遠くで聞こえた仲間の声、どうやら追いついたようだった、

ここに仲間くればきっとNO NAMEは殺される。

当たり前だ、自分の仲間を何人も殺してしまったのだ。

相変わらずうっすらとした笑みを浮かべるNO NAMEを見て、ミナトは小さな声を出した。

それと同時にNO NAMEと一気に距離が縮まったミナト、NO NAMEを抱き上げて、

地面を蹴った。

「…なに、を…」

下から聞こえるNO NAMEの声、ミナトは後ろから近づいてくる仲間の気配を感じながら

前を見据えた。

「俺は分からない、あの時君がいなくなったわけを、君が人を殺したわけを、」

「…知らない方がいい」

ミナトはその言葉を聞くと、地面を強く蹴って大きく飛んだ。

どれくらい走っただろうか、もうだいぶ遠くにきてしまった。

仲間の気配も感じない。

小川の近くでNO NAMEを下ろすと、NO NAMEの左手を掴んだ。

いきなりの行為にNO NAMEは瞳を見開き、振り払おうとしたが、ミナトはそれを許さなかった。

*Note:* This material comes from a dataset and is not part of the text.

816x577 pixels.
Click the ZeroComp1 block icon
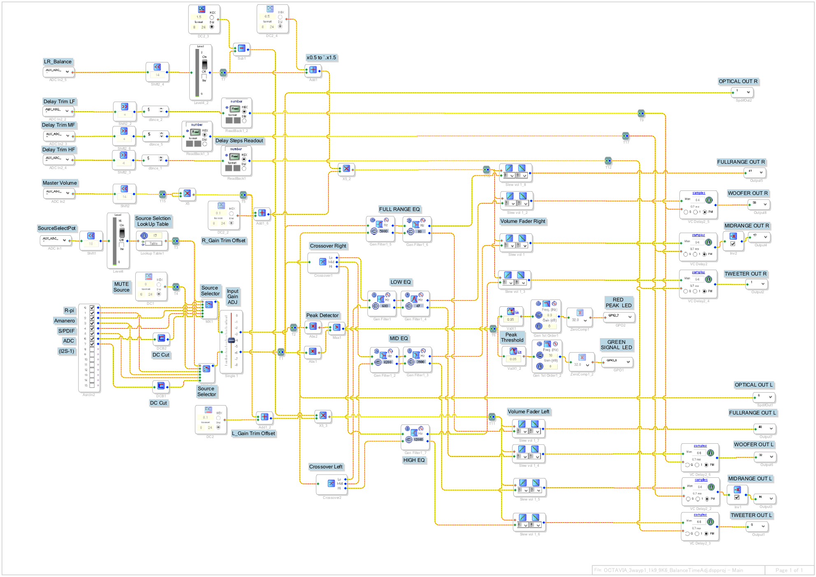[x=580, y=313]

NO NAMEの緑色の瞳がミナトを見上げる、以前と変わらない緑色なのに、

それはミナトを苦しくさせる。

ミナトがNO NAMEの両手を拘束している枷に触れると、NO NAMEを見つめた。

「俺は知ってはいけないのか?君が消えてしまったわけも、人を殺すわけも、そんな顔して笑うわけも…この鎖のわけも」

NO NAMEの瞳が揺らいだ、同時に枷から伸びている鎖も揺れる、

重苦しい音が空間に響いて、乾いたNO NAMEの呼吸が聞こえた。

「…よく見てよ、私は人を殺す兵器なの、だから理由などどうでもいいでしょう…?」

真っ赤に染まるNO NAMEの手、NO NAME自信も苦しげな顔でそれを眺めていた。

「理由など聞くぐらいなら、早く私を殺したほうがいい」

「…、」

「貴方なら、きっと殺せる…」

その意味が知りたくて、でも少し恐かった。

知ってしまったら、もう戻れないような気がして。

知ってしまったら、自分が何かに支配されてしまいそうで。

でもこの両腕は、NO NAMEの身体を抱き寄せた。

「その理由が、知りたいんだ…っ…」

細い身体、驚いたような声がNO NAMEから発せられる。

「離して、私が…貴方を殺す前に……っ、」

その瞬間NO NAMEの瞳が輝いたような気がした。そしてNO NAMEの手に握られたクナイが

ミナトへと迫ったが、ミナトはクナイを持つNO NAMEの腕を受け止める。

「…っ、」

苦しそうに吐かれるNO NAMEの息とは裏腹に、強い力だけが感じられる。

折れてしまいそうなこの細い腕にどこからこんな力が出るのだろうか。

NO NAMEは自力でミナトを引きはがすと、荒く息を吐き出した。

「だから言ったでしょう…?!私は貴方を殺してしまう…!その前に殺せと!!!私に出された命令は…狩り、なの…っ」

「狩り…?」

その瞬間NO NAMEの動きが止まった、そして顔を上げたNO NAMEは怯えているようだった。

一歩また一歩と後ろへ下がったNO NAMEに近づこうとしたが、

一瞬でNO NAMEの姿が消えてしまった。

もうないNO NAMEの姿、ミナトは静かに顔を歪めた。


「ミナト!?大丈夫か?!」


追ってきたであろう仲間の声、それにミナトは小さく呟いた。